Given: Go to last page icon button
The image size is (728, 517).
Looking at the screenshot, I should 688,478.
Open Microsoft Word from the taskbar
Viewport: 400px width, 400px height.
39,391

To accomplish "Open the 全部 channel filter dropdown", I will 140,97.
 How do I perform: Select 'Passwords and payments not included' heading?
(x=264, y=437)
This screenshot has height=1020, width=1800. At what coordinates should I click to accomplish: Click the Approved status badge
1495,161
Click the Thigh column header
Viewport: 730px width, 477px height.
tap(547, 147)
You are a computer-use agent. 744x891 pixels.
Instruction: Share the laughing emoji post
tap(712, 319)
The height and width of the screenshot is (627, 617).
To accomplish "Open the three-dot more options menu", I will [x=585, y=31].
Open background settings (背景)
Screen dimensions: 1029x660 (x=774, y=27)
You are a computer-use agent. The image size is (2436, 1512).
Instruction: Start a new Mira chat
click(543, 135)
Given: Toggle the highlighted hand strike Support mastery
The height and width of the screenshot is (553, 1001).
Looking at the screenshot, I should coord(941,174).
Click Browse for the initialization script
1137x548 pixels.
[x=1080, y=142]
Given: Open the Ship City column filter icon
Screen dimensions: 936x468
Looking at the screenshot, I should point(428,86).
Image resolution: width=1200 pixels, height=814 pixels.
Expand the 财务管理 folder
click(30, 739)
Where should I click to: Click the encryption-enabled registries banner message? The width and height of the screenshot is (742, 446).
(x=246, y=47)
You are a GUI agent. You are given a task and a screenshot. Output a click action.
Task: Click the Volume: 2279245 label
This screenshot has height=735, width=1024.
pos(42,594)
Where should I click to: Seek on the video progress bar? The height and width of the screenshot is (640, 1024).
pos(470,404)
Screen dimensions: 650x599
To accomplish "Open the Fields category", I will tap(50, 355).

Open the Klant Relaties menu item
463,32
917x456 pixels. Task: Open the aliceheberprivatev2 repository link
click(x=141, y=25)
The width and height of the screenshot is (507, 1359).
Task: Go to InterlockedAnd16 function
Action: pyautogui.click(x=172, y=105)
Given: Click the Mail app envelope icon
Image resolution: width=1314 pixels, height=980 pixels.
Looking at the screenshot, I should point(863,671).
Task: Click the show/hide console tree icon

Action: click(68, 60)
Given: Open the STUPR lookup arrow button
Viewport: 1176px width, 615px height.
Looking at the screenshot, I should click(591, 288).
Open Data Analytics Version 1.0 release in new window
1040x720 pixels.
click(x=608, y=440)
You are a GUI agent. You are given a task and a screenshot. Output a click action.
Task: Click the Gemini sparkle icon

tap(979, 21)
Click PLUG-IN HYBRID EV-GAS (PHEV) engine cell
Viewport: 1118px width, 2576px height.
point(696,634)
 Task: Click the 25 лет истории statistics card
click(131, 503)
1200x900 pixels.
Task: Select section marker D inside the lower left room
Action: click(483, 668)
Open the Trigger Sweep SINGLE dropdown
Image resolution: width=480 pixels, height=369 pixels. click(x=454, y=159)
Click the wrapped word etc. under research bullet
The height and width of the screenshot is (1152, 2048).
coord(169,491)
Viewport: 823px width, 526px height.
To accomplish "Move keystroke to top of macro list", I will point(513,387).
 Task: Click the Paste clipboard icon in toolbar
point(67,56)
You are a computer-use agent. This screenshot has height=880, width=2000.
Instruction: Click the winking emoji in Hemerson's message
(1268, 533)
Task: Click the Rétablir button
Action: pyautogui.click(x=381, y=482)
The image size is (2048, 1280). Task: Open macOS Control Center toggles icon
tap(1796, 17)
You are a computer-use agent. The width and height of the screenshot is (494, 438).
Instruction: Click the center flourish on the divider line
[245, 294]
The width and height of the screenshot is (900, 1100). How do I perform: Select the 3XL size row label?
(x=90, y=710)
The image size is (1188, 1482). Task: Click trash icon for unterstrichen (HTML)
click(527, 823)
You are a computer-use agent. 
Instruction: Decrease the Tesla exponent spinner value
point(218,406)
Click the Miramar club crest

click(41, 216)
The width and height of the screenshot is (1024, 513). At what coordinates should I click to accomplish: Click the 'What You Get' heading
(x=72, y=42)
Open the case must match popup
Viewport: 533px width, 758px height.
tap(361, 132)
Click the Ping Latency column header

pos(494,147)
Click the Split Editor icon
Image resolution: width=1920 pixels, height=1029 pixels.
==============================
▶ _Problem statement_
From the records given above, copy all lines containing "filter".

▶ _Exercise solution_
To accomplish "Open the 全部 channel filter dropdown", I will 140,97.
Given: Open the Ship City column filter icon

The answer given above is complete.